> [TASK ITEM] Please copy, word for word, the line holding "This screenshot has" and each line that follows it through the end of the entries, omitting any pictures.

Collected data entries:

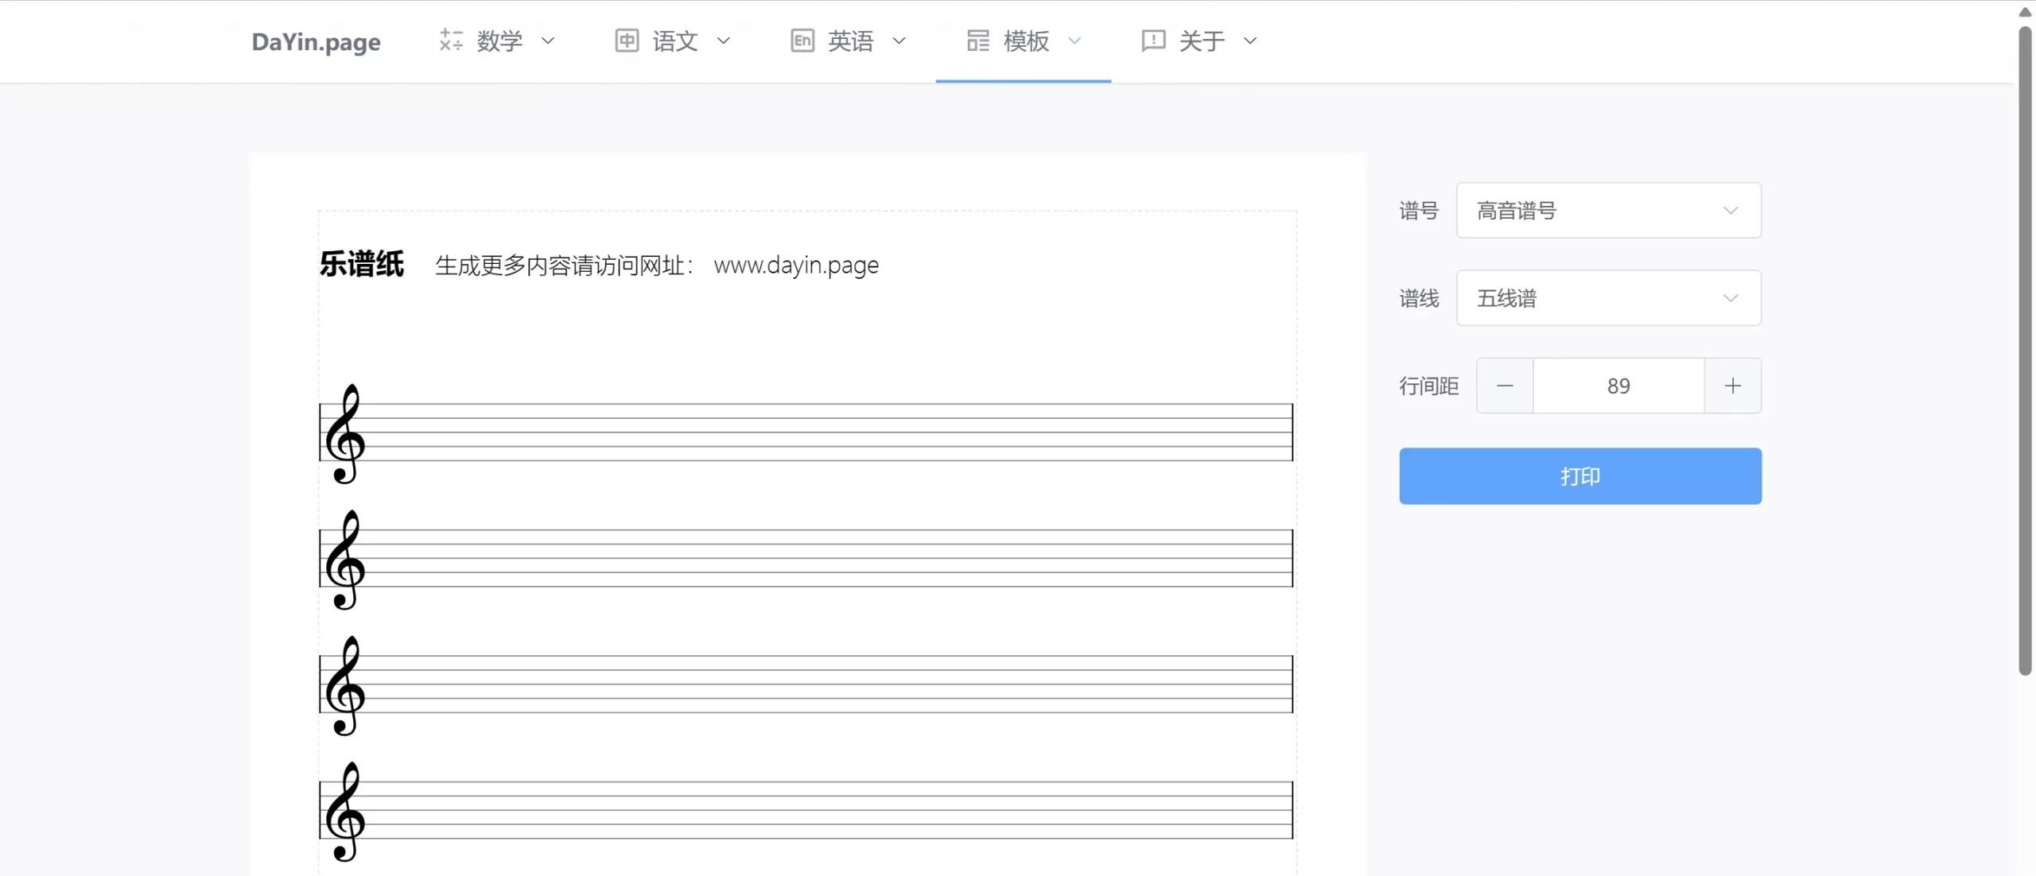The width and height of the screenshot is (2036, 876).
Task: Click the En icon beside 英语
Action: coord(802,41)
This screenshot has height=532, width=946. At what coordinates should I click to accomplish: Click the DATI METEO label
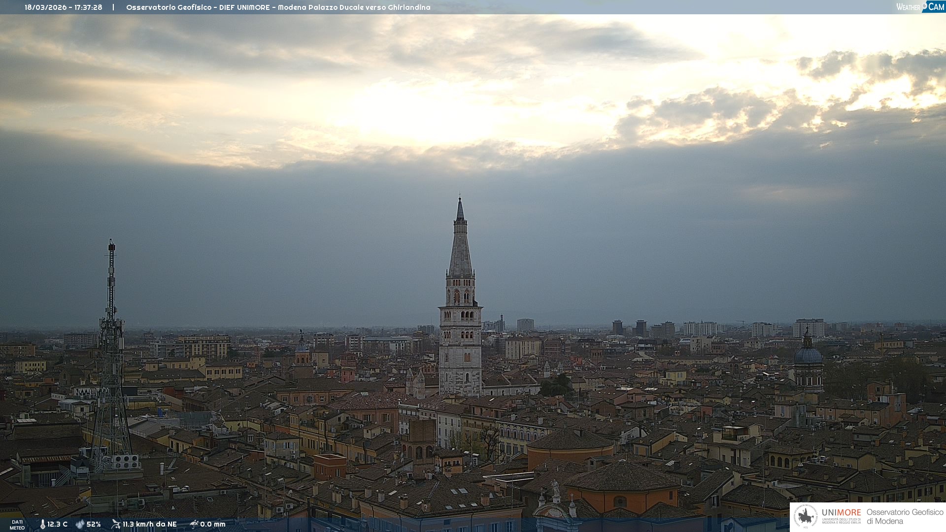point(17,525)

> [SOLUTION]
This screenshot has height=532, width=946. At what coordinates should I click to accomplish: Click the DATI METEO label
point(17,525)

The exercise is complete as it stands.